◆ **ASSIGNMENT**
In the listing below, a line holding "Identify the click" and a line holding "Personalisieren (868, 1150)" mark the range. Retype both exactly, with all lines between them.

◆ **EXTRACTED INFORMATION**
+--
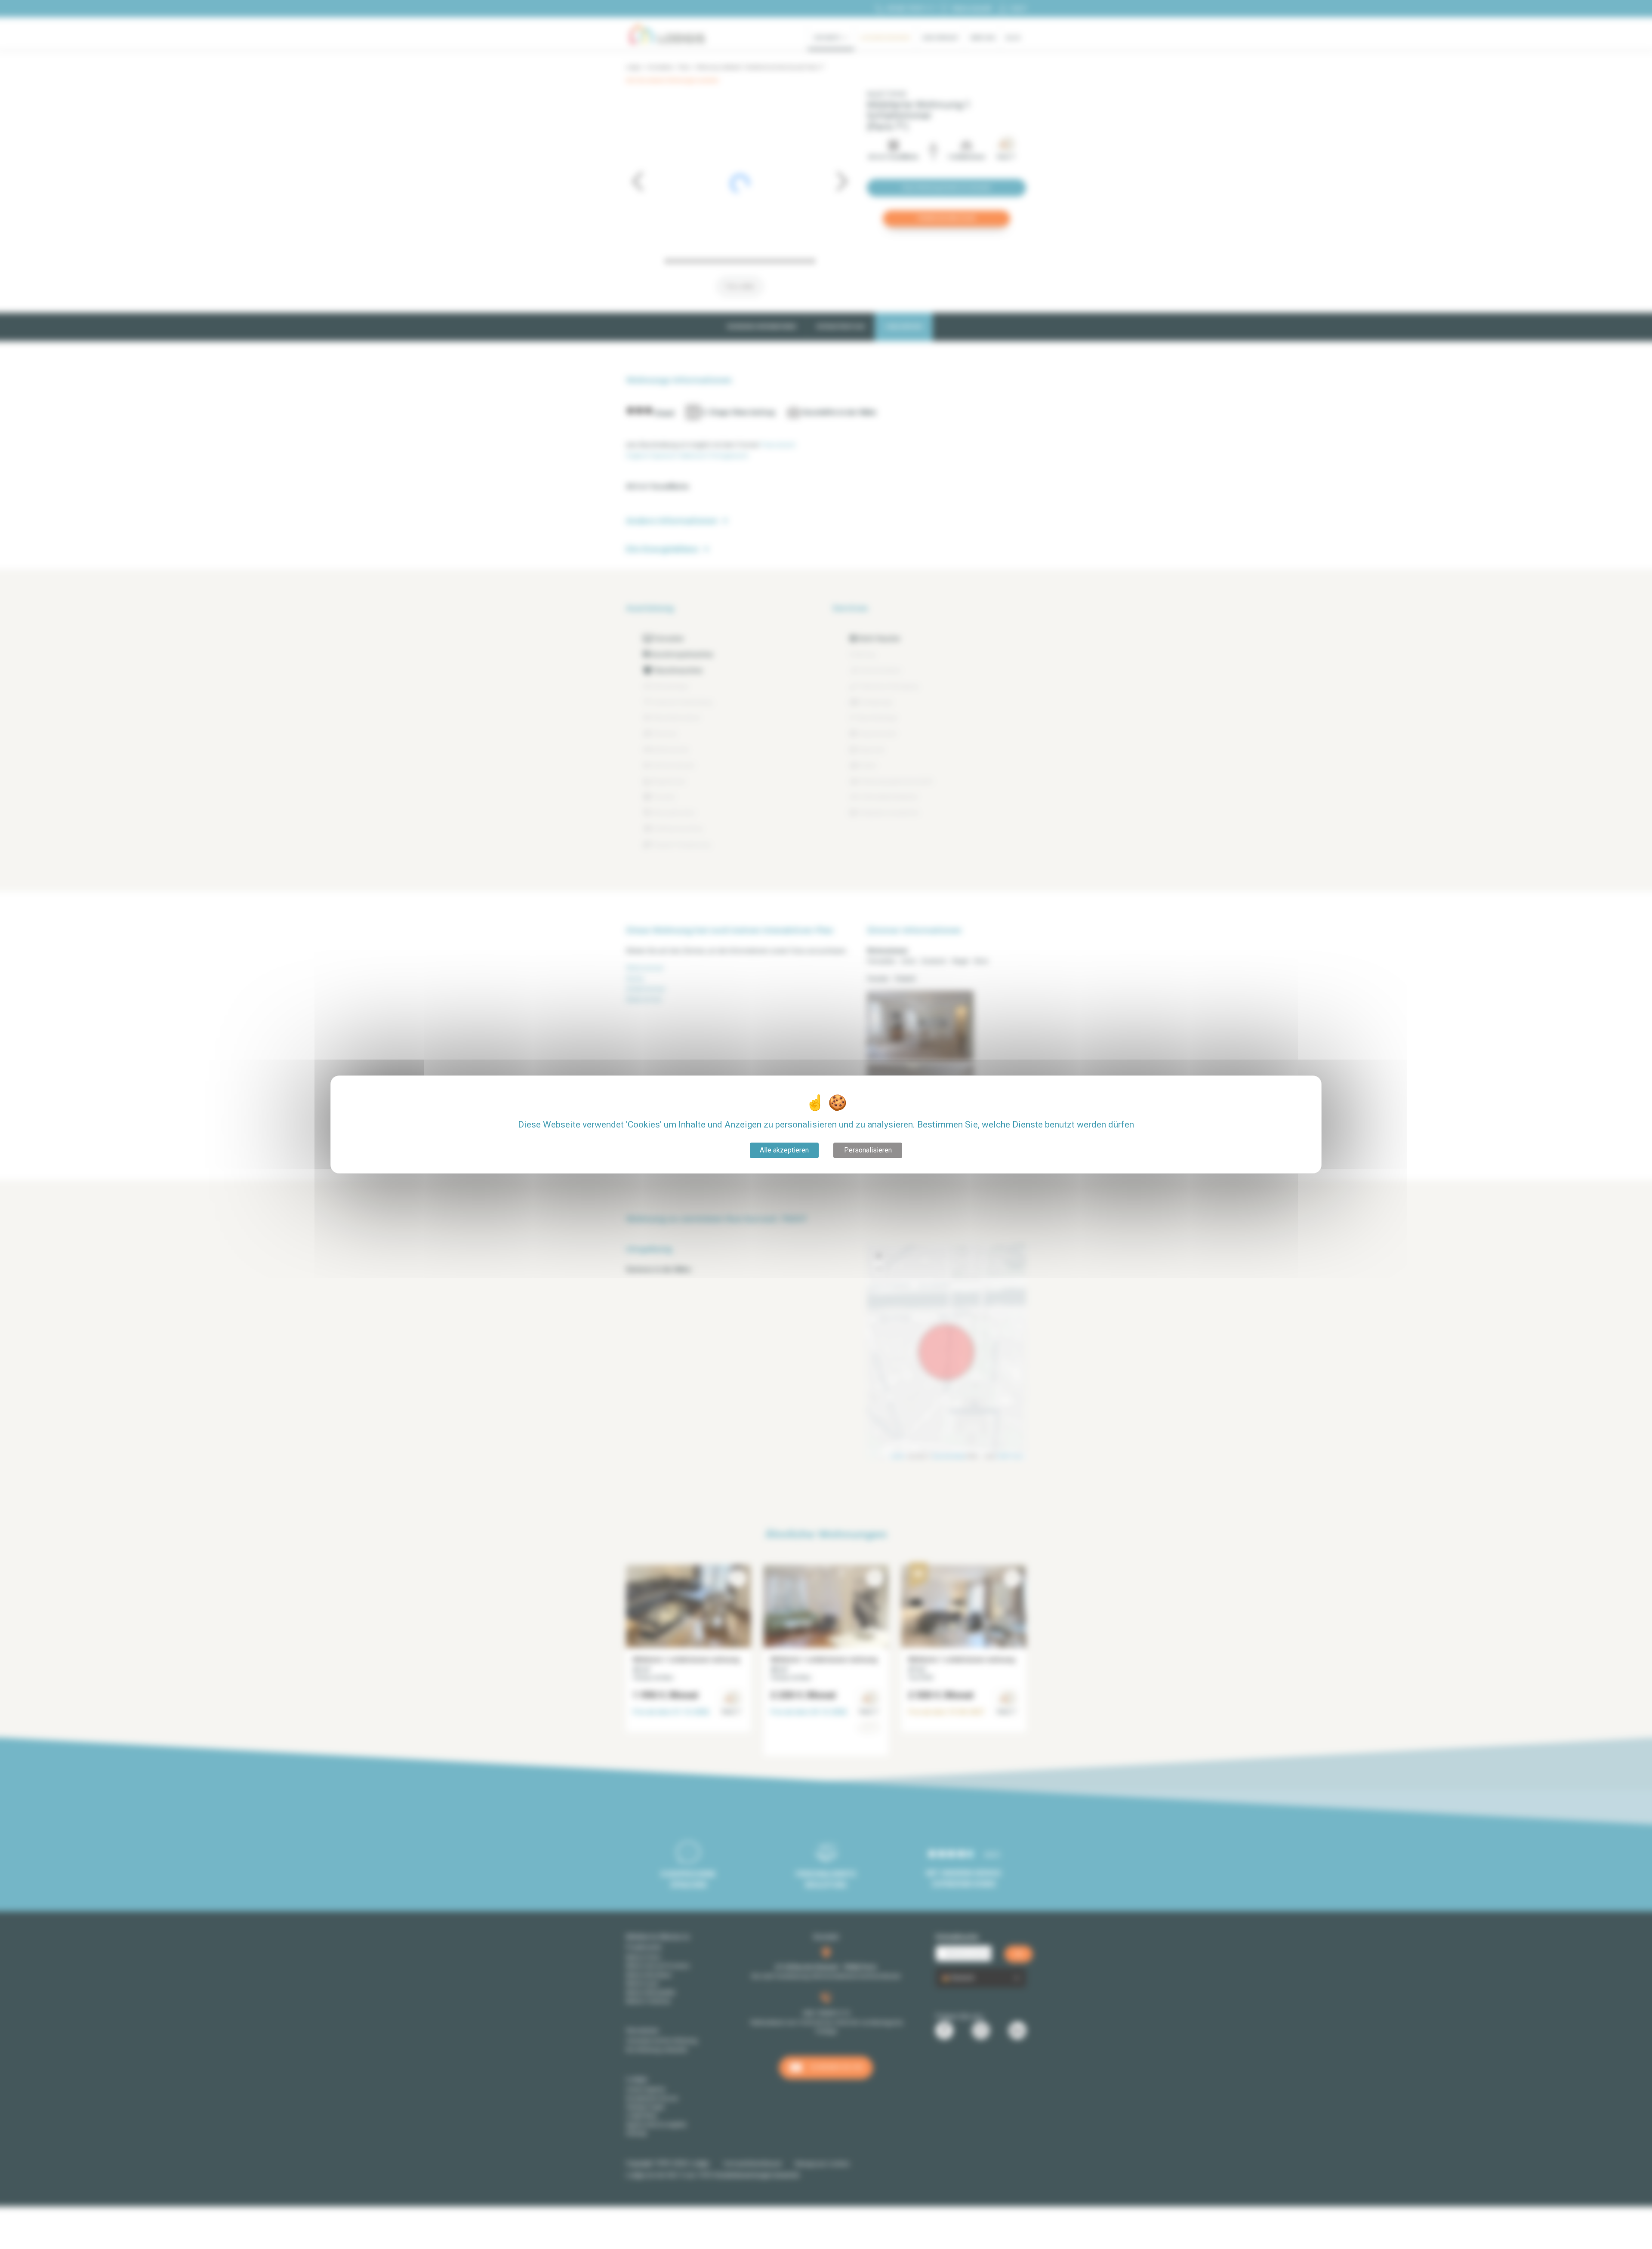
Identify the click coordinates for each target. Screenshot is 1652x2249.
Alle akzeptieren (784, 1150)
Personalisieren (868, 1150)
+--
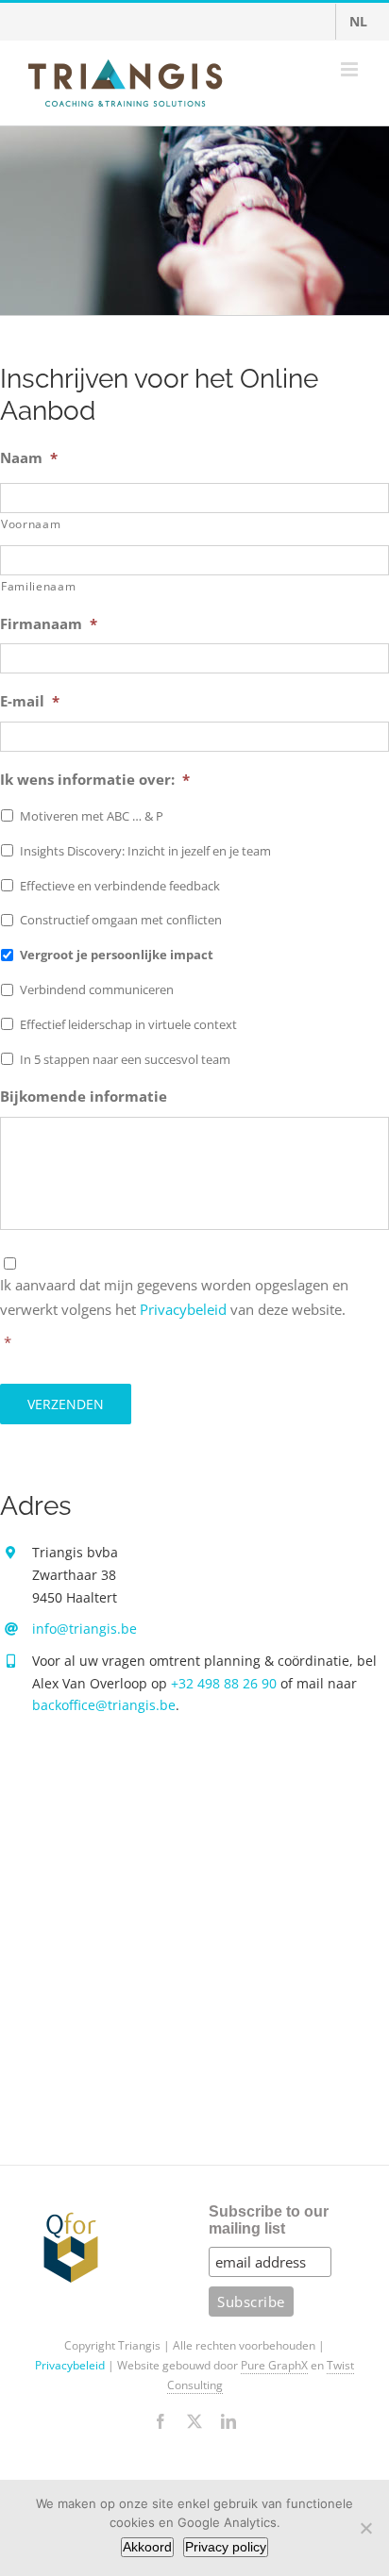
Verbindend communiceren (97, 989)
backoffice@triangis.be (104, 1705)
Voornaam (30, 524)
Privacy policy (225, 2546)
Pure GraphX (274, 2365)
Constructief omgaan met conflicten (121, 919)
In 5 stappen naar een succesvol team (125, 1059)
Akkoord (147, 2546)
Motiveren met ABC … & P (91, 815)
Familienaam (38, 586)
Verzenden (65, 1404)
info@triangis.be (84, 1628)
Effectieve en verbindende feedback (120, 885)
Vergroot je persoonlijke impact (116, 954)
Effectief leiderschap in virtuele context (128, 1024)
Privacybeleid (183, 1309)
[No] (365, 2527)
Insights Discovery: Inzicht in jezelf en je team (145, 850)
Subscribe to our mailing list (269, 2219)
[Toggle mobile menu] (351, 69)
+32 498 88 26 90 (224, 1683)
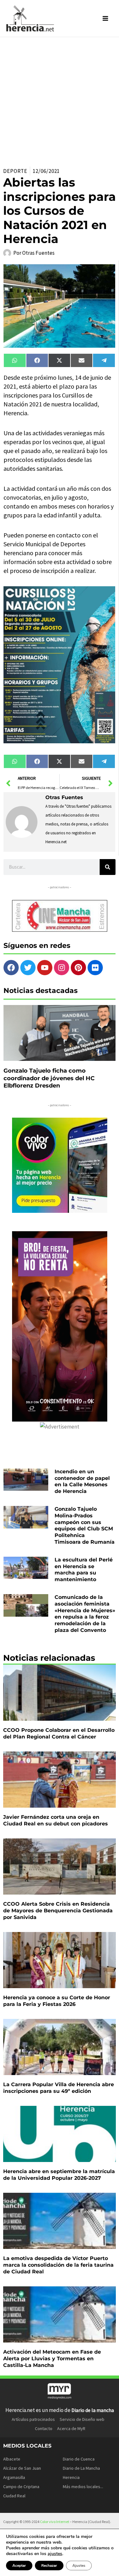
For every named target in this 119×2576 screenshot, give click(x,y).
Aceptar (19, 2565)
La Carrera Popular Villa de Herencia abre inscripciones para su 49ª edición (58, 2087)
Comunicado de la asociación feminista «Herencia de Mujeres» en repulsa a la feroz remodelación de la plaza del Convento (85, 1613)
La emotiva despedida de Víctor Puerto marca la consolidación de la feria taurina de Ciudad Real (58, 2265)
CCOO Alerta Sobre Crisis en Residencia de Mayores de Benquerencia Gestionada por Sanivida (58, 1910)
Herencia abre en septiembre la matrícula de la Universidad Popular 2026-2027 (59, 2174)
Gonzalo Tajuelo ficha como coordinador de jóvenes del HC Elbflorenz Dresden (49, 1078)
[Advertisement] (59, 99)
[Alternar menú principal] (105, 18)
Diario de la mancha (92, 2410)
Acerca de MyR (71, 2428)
+--
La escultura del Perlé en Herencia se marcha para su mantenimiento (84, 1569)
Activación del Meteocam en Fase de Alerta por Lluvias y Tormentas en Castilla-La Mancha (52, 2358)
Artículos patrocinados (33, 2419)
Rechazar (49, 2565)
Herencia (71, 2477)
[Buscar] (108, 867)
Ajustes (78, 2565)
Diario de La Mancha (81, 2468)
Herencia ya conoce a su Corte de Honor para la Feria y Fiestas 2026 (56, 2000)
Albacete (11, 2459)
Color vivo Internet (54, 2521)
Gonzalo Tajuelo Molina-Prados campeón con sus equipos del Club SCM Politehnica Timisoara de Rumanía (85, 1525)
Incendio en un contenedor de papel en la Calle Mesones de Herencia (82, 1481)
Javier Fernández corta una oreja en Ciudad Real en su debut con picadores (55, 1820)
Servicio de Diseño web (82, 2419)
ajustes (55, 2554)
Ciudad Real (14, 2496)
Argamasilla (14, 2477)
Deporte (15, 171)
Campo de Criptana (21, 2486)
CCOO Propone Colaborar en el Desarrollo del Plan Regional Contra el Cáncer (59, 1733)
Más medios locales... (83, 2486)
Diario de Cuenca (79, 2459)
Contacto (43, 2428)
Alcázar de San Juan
+--
◆ **RESULT FOR THIS TASK**
Identify the click coordinates for each target. Screenshot is 1652x2249.
Alle akzeptieren (784, 1150)
Personalisieren (868, 1150)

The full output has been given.